◆ Stored data
● ● ● ● ●

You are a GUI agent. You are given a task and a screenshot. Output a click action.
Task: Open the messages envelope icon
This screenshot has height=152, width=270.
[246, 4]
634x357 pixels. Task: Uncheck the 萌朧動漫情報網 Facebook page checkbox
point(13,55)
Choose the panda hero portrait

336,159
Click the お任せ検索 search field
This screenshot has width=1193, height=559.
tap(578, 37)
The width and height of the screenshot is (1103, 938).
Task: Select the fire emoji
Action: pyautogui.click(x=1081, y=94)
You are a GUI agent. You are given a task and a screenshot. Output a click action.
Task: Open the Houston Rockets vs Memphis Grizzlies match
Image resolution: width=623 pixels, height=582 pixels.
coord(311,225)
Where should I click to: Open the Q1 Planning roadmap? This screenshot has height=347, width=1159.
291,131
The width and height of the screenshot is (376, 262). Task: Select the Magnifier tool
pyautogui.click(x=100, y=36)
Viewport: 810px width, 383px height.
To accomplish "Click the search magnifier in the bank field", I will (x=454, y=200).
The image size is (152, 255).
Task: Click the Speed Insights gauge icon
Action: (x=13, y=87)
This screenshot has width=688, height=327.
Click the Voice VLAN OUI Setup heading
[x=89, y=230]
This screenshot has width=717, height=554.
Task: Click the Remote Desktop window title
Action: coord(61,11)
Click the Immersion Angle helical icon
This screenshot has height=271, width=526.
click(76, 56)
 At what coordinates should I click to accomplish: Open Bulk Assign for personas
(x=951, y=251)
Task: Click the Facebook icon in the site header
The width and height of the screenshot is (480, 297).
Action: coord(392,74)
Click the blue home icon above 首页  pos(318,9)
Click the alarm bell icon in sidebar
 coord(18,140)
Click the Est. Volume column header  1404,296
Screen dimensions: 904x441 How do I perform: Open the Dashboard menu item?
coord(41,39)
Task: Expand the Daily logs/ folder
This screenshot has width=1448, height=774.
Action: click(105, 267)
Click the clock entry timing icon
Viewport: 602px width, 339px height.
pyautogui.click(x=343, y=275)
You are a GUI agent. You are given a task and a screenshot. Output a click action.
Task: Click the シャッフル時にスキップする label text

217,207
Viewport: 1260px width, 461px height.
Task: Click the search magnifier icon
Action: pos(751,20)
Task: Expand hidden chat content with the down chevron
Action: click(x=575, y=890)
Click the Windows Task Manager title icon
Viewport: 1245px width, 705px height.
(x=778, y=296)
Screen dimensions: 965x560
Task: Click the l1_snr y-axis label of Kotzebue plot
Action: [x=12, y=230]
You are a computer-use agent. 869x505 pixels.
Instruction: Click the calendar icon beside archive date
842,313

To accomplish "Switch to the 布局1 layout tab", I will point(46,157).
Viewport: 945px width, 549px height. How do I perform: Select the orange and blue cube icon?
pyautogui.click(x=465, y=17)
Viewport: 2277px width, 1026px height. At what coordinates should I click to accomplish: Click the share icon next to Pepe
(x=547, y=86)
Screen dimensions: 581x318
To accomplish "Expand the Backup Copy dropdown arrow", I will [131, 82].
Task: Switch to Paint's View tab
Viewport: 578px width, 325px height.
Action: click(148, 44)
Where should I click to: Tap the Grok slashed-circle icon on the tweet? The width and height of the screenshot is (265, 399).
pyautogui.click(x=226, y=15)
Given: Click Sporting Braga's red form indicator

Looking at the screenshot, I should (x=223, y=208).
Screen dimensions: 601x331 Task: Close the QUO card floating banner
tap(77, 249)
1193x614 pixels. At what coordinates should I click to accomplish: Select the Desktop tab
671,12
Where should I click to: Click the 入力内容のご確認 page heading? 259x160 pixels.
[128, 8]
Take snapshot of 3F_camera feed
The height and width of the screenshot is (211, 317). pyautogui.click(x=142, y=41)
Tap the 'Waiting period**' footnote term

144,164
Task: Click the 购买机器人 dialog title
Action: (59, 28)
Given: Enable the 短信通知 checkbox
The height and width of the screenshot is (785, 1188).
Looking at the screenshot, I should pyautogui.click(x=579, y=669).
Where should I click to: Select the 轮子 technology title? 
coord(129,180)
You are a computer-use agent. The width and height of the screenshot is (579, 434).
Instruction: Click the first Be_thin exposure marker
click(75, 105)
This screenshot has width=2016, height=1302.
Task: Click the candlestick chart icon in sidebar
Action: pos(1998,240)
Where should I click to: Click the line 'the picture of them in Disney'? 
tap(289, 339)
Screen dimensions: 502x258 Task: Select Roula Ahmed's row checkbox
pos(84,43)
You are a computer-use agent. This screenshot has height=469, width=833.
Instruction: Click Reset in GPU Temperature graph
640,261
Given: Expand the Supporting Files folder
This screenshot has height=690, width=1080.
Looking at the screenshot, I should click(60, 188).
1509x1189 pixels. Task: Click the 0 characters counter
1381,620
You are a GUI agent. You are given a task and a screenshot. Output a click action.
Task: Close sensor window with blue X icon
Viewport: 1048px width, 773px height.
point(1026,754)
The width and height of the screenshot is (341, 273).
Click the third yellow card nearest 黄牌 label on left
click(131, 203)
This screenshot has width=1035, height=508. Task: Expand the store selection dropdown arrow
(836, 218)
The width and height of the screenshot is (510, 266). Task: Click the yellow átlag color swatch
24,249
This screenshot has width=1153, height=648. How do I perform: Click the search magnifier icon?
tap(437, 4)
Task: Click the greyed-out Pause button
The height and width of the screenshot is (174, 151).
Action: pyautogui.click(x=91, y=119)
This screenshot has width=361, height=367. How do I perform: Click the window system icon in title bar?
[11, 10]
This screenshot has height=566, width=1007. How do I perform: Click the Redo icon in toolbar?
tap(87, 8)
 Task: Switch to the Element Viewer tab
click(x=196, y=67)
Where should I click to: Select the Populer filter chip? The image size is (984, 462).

● ● ● ● ●

◆ Task objective
Reproduce verbatim the portion of the listing above that begins with the line containing "You are a computer-use agent. 869x505 pixels." and ends with the line containing "The height and width of the screenshot is (211, 317).", both of those lines included.

◆ Exercise answer
You are a computer-use agent. 869x505 pixels.
Instruction: Click the calendar icon beside archive date
842,313

To accomplish "Switch to the 布局1 layout tab", I will point(46,157).
Viewport: 945px width, 549px height. How do I perform: Select the orange and blue cube icon?
pyautogui.click(x=465, y=17)
Viewport: 2277px width, 1026px height. At what coordinates should I click to accomplish: Click the share icon next to Pepe
(x=547, y=86)
Screen dimensions: 581x318
To accomplish "Expand the Backup Copy dropdown arrow", I will [131, 82].
Task: Switch to Paint's View tab
Viewport: 578px width, 325px height.
Action: click(148, 44)
Where should I click to: Tap the Grok slashed-circle icon on the tweet? The width and height of the screenshot is (265, 399).
pyautogui.click(x=226, y=15)
Given: Click Sporting Braga's red form indicator

Looking at the screenshot, I should (x=223, y=208).
Screen dimensions: 601x331 Task: Close the QUO card floating banner
tap(77, 249)
1193x614 pixels. At what coordinates should I click to accomplish: Select the Desktop tab
671,12
Where should I click to: Click the 入力内容のご確認 page heading? 259x160 pixels.
[128, 8]
Take snapshot of 3F_camera feed
The height and width of the screenshot is (211, 317). pyautogui.click(x=142, y=41)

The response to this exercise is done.